Create an object representing the GPU device

In [None]:
device_gpu = cp.cuda.Device(0)

In [None]:
# the total amount of GPU memory in bytes
device_gpu.mem_info

Initialize an input array on the CPU

In [None]:
x_cpu = np.random.rand(int(1e6))

Transfer this array to the GPU

In [None]:
x_gpu = cp.array(x_cpu)

CuPy arrays work like NumPy arrays

In [None]:
print(type(x_cpu), type(x_gpu))

In [None]:
x_gpu.shape

You can find the CuPy equivalent of each NumPy math operation [here](https://docs.cupy.dev/en/stable/reference/comparison.html#numpy-cupy-apis).

An elementwise operation

In [None]:
y_gpu = 2 * cp.sin(x_gpu) + cp.exp(x_gpu)
print(type(y_gpu))

A reduction operation.

In [None]:
z_cpu = np.sum(x_cpu)
z_gpu = cp.sum(x_gpu)
print(z_cpu, type(z_cpu), z_gpu, type(z_gpu))

Transfer data back to the CPU

In [None]:
y_cpu = y_gpu.get()
z_cpu = z_gpu.get()
print(type(y_cpu), type(z_cpu))

We can do the same using manually defined low level C kernels

In [None]:
source_str = r"""
extern "C"{
__global__
void elementwise(const double* x, 
                 double* y)
{
    int i = blockDim.x * blockIdx.x + threadIdx.x;
    y[i] = 2 * sin(x[i]) + exp(x[i]);
}
}
"""

Build and load the kernel function

In [None]:
module = cp.RawModule(code=source_str)
elementwise_kernel = module.get_function("elementwise")
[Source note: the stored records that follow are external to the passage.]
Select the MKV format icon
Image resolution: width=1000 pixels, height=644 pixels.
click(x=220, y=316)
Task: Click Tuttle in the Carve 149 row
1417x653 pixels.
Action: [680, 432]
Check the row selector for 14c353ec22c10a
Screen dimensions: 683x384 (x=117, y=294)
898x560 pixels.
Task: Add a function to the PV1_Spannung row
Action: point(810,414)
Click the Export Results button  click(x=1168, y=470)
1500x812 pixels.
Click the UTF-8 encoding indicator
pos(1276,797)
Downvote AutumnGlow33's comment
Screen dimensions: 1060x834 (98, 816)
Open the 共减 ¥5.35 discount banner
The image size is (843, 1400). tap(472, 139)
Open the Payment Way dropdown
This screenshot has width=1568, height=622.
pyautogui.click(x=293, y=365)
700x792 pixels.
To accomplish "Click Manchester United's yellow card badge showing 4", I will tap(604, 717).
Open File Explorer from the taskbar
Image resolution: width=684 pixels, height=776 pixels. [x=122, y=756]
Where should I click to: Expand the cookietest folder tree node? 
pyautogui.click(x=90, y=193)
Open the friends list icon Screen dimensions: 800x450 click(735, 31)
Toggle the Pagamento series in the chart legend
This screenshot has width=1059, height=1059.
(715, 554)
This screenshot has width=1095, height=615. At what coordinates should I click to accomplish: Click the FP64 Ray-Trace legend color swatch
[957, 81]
Define an output array on the GPU

In [None]:
y_gpu_2 = cp.zeros_like(x_gpu)

To call the kernel function we define the thread block size and the number of blocks.

In [None]:
blocksize = 1
n_blocks = int(np.ceil(len(x_cpu) / blocksize))  # grid has len(x) threads grouped into blocks

In [None]:
elementwise_kernel(grid=(n_blocks,), block=(blocksize,), args=(x_gpu, y_gpu_2))

Check that the two outputs (using the API and the C kernel) are the same.

In [None]:
cp.allclose(y_gpu, y_gpu_2)

#### Profiling

CuPy has its own benchmark utility for simple timing tests that spares us from having to use synchronization barriers manually.

In [None]:
from cupyx.profiler import benchmark

We can us it by first wrapping our CuPy operation in a Python function.

In [None]:
def elementwise(n_blocks, blocksize, x, y):
    elementwise_kernel(grid=(n_blocks,), block=(blocksize,), args=(x, y))

Define block and grid parameters, then time the execution of our elementwise kernel. Do 100 iterations for reasonable timing statistics.

In [None]:
blocksize = 1
n_blocks = int(np.ceil(len(x_cpu) / blocksize))

x_gpu = cp.array(x_cpu)
y_gpu = cp.zeros_like(x_gpu)
print(benchmark(elementwise, (n_blocks, blocksize, x_gpu, y_gpu), n_repeat=100))